§ The task
Give every line of the records below as a JSON list of strings, one string per line, with blank lines left out.

§ Raw data
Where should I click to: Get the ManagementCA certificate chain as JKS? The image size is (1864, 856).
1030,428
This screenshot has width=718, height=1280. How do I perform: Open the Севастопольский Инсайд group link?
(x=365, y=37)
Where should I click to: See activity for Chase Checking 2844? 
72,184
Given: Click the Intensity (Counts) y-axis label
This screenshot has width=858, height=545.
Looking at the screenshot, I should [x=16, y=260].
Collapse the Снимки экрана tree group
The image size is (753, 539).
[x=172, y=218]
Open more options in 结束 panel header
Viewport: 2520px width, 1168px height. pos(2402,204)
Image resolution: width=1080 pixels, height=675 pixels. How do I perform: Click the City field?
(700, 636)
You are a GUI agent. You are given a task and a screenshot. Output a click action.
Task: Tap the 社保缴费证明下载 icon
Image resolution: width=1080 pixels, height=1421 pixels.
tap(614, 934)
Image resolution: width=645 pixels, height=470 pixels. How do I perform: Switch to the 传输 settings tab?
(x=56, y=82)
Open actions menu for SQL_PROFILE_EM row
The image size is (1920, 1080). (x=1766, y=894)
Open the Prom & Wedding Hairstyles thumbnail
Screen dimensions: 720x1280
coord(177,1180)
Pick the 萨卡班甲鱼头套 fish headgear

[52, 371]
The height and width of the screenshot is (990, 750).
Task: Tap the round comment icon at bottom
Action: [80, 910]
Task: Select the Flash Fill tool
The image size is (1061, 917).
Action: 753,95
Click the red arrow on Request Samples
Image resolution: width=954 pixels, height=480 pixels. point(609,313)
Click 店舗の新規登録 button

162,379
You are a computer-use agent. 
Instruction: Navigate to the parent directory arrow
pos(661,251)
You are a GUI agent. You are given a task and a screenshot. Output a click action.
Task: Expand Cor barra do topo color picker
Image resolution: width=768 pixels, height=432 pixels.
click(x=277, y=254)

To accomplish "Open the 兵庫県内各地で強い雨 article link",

§ Full solution
[
  "Where should I click to: Get the ManagementCA certificate chain as JKS? The image size is (1864, 856).",
  "1030,428",
  "This screenshot has width=718, height=1280. How do I perform: Open the Севастопольский Инсайд group link?",
  "(x=365, y=37)",
  "Where should I click to: See activity for Chase Checking 2844? ",
  "72,184",
  "Given: Click the Intensity (Counts) y-axis label",
  "This screenshot has width=858, height=545.",
  "Looking at the screenshot, I should [x=16, y=260].",
  "Collapse the Снимки экрана tree group",
  "The image size is (753, 539).",
  "[x=172, y=218]",
  "Open more options in 结束 panel header",
  "Viewport: 2520px width, 1168px height. pos(2402,204)",
  "Image resolution: width=1080 pixels, height=675 pixels. How do I perform: Click the City field?",
  "(700, 636)",
  "You are a GUI agent. You are given a task and a screenshot. Output a click action.",
  "Task: Tap the 社保缴费证明下载 icon",
  "Image resolution: width=1080 pixels, height=1421 pixels.",
  "tap(614, 934)",
  "Image resolution: width=645 pixels, height=470 pixels. How do I perform: Switch to the 传输 settings tab?",
  "(x=56, y=82)",
  "Open actions menu for SQL_PROFILE_EM row",
  "The image size is (1920, 1080). (x=1766, y=894)",
  "Open the Prom & Wedding Hairstyles thumbnail",
  "Screen dimensions: 720x1280",
  "coord(177,1180)",
  "Pick the 萨卡班甲鱼头套 fish headgear",
  "[52, 371]",
  "The height and width of the screenshot is (990, 750).",
  "Task: Tap the round comment icon at bottom",
  "Action: [80, 910]",
  "Task: Select the Flash Fill tool",
  "The image size is (1061, 917).",
  "Action: 753,95",
  "Click the red arrow on Request Samples",
  "Image resolution: width=954 pixels, height=480 pixels. point(609,313)",
  "Click 店舗の新規登録 button",
  "162,379",
  "You are a computer-use agent. ",
  "Instruction: Navigate to the parent directory arrow",
  "pos(661,251)",
  "You are a GUI agent. You are given a task and a screenshot. Output a click action.",
  "Task: Expand Cor barra do topo color picker",
  "Image resolution: width=768 pixels, height=432 pixels.",
  "click(x=277, y=254)",
  "To accomplish \"Open the 兵庫県内各地で強い雨 article link\","
]